We moved to Miami a smidge over 2 years ago. Part 1 of our transition to urban living was getting in the habit of not using our car. Almost everything we need is within walking distance or easily reached by either of Miami's two light rail systems (MetroRail or the free PeopleMover). So, after 2 years in Miami, we don't use our car much. It often sits gathering dust for a week or more. When it does get used, it most often is to transport us and our bikes someplace.

This year we are ready to start Part 2 of our transition to urban living. We will be using bikes as transportation in the city. If something is a mile or so from home, it is an easy walk. But there are things that are, say, 3-5 miles from home. Too far to walk. And often not on the route of the light rail system. It seems silly to use the car for such a short distance. We could take the bus. But it's even easier to use a bicycle.

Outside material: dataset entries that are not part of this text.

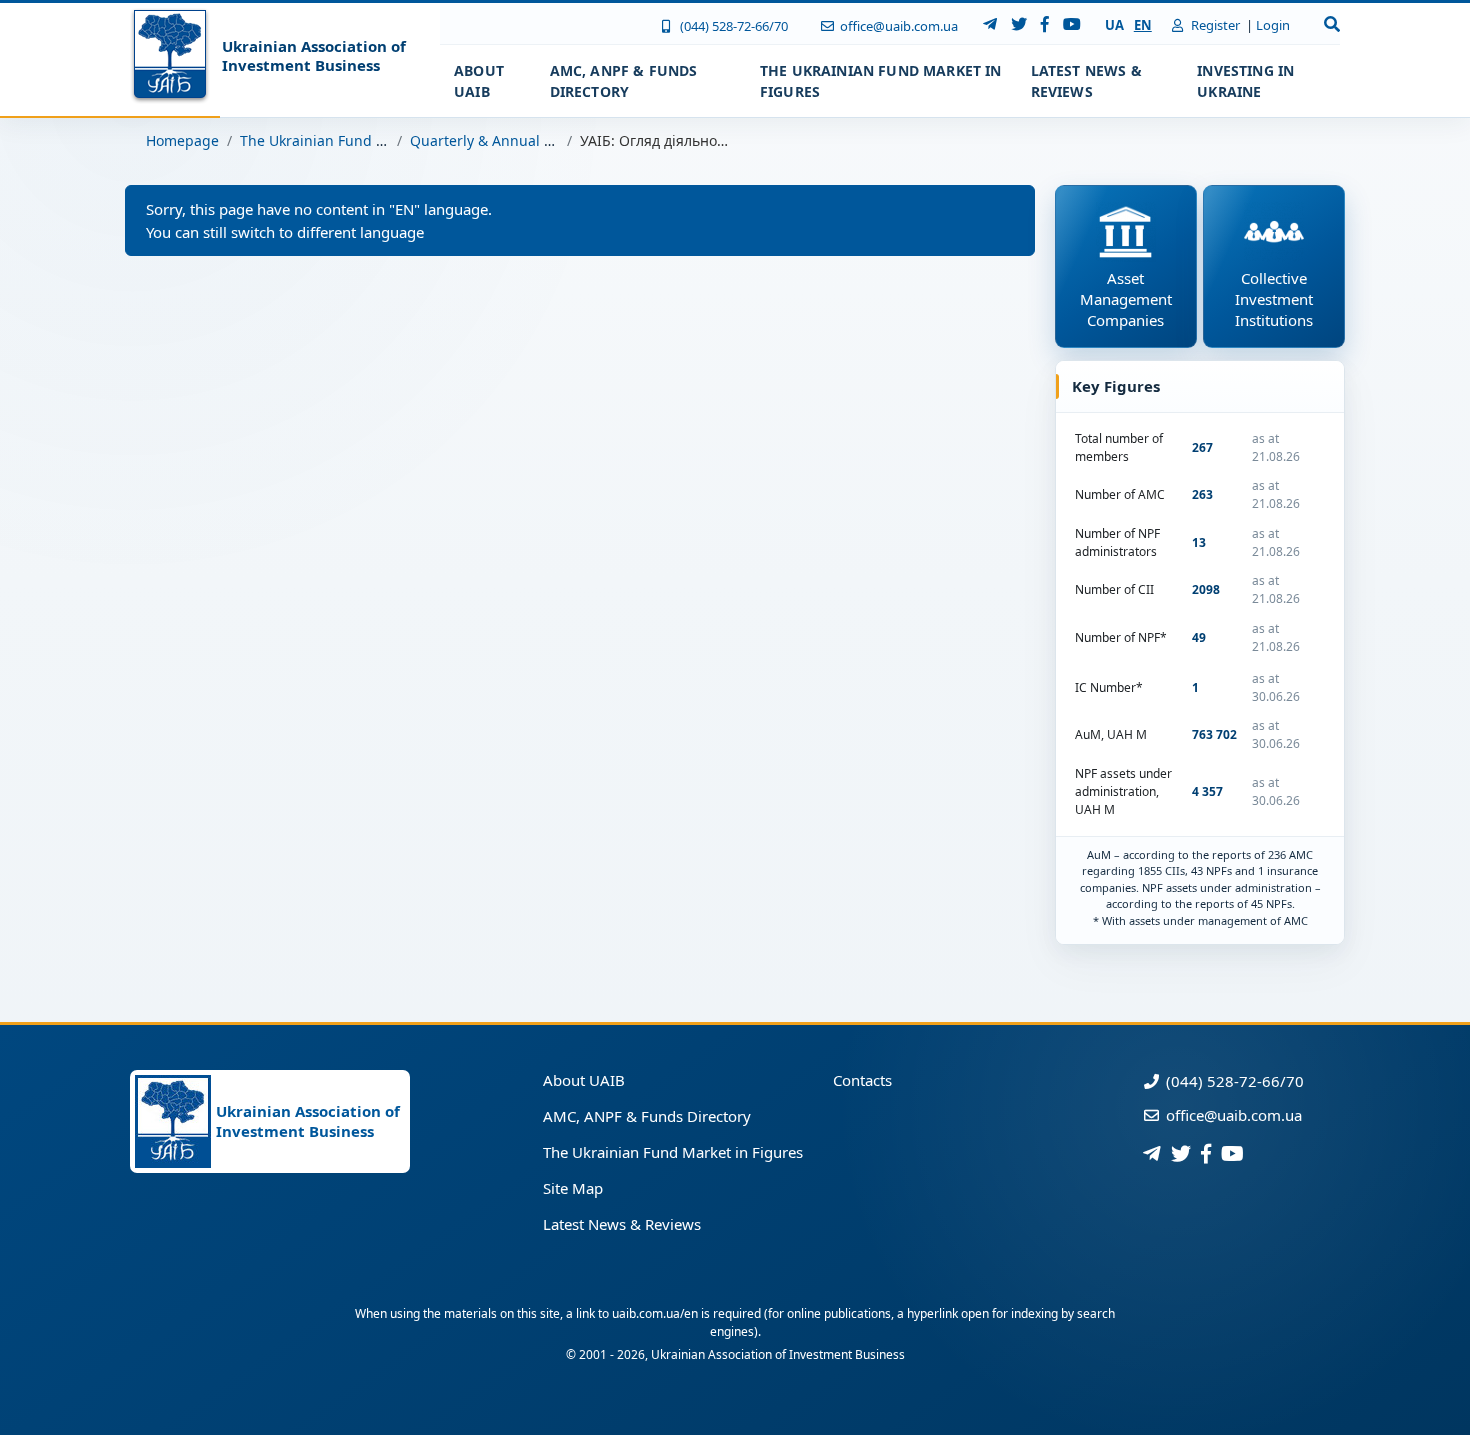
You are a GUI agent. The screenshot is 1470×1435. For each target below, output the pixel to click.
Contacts (862, 1080)
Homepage (182, 140)
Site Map (573, 1188)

So for the next few months we are going to make some changes. Instead of walking to the local coffee shop, cafe, or restaurant, we are going to pick one that is too far to walk to but just right for a short bike ride. No spandex bike clothes or clipless pedal systems either. Urban bike fashion only which is to say, regular casual clothes and shoes. (I toyed with buying an urban-style bike helmet, but decided against it. I find the urban-style helmets hot and uncomfortable compared to my regular road bike helmet. And I'm too much in the habit of wearing a helmet when I'm on any bike to go without, even for a short, casual city ride.)

It's going to be fun.

Thursday, April 23, 2015

If a woman doesn't chase a man a little, she doesn't love him. (E. W. Howe)

We are back on schedule with our riding. (Out on our road bikes four days a week.) The weatherman even treated us with a preview of things to come: heat, humidity, and rain. The Miami summer trifecta.

We've been getting back to the routines we follow when we ride by ourselves. No drafting. No whining and no bitching.

The no drafting thing is just safer, especially with distractions and traffic. I aim for 3 to 4 bike lengths between us. Following too closely is a major cause of car accidents. It's the same on a bicycle. When you are riding a bicycle in a paceline, drafting definitely makes riding easier. But, since we aren't racing or planning a pro career, why tempt fate when you aren't on a paceline ride? I just chalk the extra difficulty up to "training" - which makes work sound so much more smug and upmarket.

And the "no whining, no complaining" routine? That also is a safety rule. Whining and complaining may be one of the most overlooked causes of homicides among married riding companions.

Our last ride was a case in point. We had spent several hours pedaling furiously, dodging rain clouds (successfully), and finally were within a mere 12 miles of the ride's end. Al (who was up front leading the parade as usual) said he was going to do a series of local loops in the residential area near our home. That way if it started raining hard, we'd be close to home. OK, that sounded reasonable. But when we started the loops, my undercarriage did not like the raggedy road we were taking. Ouch! Ouch! So I whined about it. A bit too much. Suddenly Al signaled a stop. We stopped. He turned and gave me "The Look." "The Look" is that flat-eyed slightly squinted gaze that signals a man close to the edge. Oops. Time not to bicker. Time to quickly negotiate a new plan! Which we did. No weapons were drawn. No blood was spilled. We pedaled off briskly for a loop to Key Biscayne.

Routines are a very, very good thing.